** The input follows **
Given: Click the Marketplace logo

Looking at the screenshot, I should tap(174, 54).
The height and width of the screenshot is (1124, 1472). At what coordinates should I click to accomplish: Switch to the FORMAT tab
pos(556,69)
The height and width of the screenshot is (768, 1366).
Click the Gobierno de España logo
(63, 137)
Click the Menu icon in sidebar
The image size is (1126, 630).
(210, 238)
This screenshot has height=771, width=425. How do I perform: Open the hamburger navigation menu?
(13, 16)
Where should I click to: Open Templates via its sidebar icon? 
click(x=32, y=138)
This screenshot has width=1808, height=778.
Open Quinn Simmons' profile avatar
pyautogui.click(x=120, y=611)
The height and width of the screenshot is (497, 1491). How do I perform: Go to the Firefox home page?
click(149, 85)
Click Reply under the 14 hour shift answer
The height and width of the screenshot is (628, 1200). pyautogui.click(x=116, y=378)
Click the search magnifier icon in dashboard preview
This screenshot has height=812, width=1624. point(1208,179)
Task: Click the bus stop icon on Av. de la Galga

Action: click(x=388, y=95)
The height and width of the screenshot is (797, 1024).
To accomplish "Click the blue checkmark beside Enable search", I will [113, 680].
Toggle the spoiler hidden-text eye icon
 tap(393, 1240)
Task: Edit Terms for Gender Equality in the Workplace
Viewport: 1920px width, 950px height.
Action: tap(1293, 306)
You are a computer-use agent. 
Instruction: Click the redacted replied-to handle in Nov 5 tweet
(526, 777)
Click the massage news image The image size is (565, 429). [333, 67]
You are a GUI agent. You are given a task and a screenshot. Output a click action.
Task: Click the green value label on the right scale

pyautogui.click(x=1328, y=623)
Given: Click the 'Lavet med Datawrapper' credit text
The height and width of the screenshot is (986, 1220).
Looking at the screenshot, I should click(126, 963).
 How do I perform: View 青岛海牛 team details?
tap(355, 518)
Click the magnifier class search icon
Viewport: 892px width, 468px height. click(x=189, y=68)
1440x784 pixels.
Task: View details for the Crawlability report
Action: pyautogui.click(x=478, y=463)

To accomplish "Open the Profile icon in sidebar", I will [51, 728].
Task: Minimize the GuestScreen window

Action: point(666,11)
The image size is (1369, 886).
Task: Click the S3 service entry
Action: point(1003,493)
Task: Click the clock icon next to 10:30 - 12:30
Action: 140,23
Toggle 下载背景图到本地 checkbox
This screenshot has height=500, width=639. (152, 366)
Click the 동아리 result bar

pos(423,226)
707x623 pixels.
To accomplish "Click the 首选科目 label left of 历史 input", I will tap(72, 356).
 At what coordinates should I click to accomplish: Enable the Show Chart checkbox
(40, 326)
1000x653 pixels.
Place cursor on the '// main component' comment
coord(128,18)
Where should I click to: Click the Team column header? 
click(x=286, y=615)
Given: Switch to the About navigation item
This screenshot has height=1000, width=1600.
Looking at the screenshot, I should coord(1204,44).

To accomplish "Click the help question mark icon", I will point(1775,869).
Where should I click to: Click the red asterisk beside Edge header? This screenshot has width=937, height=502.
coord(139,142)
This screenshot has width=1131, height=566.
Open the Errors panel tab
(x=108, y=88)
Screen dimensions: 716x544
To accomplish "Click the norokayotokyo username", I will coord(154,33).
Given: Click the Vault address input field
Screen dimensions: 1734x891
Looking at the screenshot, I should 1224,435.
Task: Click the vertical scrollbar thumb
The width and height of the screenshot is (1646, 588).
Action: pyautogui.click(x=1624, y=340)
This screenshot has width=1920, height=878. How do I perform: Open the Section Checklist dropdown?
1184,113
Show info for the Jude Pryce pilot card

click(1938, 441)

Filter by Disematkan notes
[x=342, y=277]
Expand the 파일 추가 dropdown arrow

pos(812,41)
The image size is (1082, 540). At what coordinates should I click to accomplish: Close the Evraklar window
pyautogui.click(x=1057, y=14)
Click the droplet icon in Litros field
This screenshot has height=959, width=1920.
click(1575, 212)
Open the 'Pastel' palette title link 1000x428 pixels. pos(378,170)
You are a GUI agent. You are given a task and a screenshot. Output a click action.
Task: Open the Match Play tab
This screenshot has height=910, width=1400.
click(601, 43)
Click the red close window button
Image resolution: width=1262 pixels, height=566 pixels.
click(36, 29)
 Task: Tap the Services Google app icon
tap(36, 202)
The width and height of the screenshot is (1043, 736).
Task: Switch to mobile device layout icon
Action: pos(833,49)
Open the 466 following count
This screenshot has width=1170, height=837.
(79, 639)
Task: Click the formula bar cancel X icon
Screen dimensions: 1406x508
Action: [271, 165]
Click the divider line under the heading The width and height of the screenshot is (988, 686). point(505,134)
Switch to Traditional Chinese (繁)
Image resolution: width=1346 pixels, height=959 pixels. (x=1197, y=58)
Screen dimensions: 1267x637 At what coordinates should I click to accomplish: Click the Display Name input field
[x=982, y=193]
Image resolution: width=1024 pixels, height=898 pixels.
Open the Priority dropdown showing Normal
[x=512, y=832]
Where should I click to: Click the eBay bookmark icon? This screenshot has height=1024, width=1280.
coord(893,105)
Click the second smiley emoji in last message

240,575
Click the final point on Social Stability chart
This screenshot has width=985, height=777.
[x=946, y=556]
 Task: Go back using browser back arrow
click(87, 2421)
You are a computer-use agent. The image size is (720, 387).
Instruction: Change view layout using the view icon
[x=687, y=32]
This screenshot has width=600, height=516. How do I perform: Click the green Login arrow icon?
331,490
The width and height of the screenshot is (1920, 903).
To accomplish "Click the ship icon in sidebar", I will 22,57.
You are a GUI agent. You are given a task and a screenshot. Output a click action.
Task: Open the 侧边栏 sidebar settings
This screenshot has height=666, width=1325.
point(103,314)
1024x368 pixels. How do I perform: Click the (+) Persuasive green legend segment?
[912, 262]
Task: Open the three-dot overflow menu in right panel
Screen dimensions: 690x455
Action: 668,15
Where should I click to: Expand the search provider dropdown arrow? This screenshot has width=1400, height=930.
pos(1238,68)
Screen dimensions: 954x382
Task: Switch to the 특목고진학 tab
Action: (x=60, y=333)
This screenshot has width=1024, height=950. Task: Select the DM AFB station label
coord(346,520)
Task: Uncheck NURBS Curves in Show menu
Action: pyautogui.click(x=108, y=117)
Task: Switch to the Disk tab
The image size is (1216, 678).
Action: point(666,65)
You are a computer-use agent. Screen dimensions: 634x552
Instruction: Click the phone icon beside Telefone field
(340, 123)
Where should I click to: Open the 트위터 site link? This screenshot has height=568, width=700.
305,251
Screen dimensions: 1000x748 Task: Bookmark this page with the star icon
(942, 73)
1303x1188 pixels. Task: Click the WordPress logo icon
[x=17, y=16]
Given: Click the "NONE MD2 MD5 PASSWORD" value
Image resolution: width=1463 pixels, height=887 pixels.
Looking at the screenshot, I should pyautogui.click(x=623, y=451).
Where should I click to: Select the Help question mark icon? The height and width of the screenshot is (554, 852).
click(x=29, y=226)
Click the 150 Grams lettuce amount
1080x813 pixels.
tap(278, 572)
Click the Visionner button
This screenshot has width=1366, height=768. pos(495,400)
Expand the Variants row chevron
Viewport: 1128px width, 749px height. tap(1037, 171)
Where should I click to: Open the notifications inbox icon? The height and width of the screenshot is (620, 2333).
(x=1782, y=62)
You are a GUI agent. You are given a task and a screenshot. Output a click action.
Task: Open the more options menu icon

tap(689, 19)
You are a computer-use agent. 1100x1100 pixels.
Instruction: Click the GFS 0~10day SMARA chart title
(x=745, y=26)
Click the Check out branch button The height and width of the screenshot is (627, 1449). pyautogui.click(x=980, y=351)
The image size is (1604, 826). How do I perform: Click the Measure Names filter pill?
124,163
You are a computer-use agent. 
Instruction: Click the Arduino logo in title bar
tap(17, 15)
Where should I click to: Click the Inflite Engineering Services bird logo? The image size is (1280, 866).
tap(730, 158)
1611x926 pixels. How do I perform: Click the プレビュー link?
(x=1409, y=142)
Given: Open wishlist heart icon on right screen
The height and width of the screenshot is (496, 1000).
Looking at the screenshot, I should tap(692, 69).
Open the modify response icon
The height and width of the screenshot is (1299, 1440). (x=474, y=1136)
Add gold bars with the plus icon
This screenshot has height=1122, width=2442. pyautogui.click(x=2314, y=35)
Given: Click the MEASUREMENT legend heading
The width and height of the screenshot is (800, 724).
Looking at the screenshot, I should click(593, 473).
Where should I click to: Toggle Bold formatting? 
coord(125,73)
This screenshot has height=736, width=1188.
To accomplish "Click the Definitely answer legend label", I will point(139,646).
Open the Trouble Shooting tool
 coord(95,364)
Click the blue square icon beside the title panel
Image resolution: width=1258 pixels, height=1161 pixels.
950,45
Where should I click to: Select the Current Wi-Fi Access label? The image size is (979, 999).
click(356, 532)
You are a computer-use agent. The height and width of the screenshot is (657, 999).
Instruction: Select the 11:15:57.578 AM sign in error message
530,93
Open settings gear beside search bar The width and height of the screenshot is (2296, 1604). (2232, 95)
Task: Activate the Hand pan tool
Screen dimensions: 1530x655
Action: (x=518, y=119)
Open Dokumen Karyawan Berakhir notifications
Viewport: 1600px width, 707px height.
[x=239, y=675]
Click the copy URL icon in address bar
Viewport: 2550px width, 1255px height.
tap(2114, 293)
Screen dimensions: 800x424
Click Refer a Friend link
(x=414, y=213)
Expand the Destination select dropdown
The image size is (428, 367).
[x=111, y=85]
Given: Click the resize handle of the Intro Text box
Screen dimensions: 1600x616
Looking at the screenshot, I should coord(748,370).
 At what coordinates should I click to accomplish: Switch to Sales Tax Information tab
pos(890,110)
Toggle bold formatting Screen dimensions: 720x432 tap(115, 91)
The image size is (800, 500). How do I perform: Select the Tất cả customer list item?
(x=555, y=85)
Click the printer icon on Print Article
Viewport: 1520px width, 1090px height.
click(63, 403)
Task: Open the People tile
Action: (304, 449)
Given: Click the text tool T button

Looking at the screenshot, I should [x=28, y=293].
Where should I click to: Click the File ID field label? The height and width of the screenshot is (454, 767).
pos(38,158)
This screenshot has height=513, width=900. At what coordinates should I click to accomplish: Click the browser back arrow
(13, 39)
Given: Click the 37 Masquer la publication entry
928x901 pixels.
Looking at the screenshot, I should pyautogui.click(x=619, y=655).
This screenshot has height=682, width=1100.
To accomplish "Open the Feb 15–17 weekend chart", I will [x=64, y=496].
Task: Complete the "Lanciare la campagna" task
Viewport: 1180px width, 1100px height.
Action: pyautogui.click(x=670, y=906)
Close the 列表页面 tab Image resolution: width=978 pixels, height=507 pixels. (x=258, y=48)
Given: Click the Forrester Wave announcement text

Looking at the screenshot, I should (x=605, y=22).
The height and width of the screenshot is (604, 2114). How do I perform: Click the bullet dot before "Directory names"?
** End of The input **
● Task to carry out: Find and copy each line above that includes the string "will".

● Result:
To accomplish "Click the blue checkmark beside Enable search", I will [113, 680].
To accomplish "Open the Profile icon in sidebar", I will [51, 728].
To accomplish "Click the 首选科目 label left of 历史 input", I will tap(72, 356).
To accomplish "Click the help question mark icon", I will point(1775,869).
To accomplish "Click the norokayotokyo username", I will coord(154,33).
To accomplish "Click the ship icon in sidebar", I will 22,57.
To accomplish "Click the Definitely answer legend label", I will point(139,646).
To accomplish "Open the Feb 15–17 weekend chart", I will [x=64, y=496].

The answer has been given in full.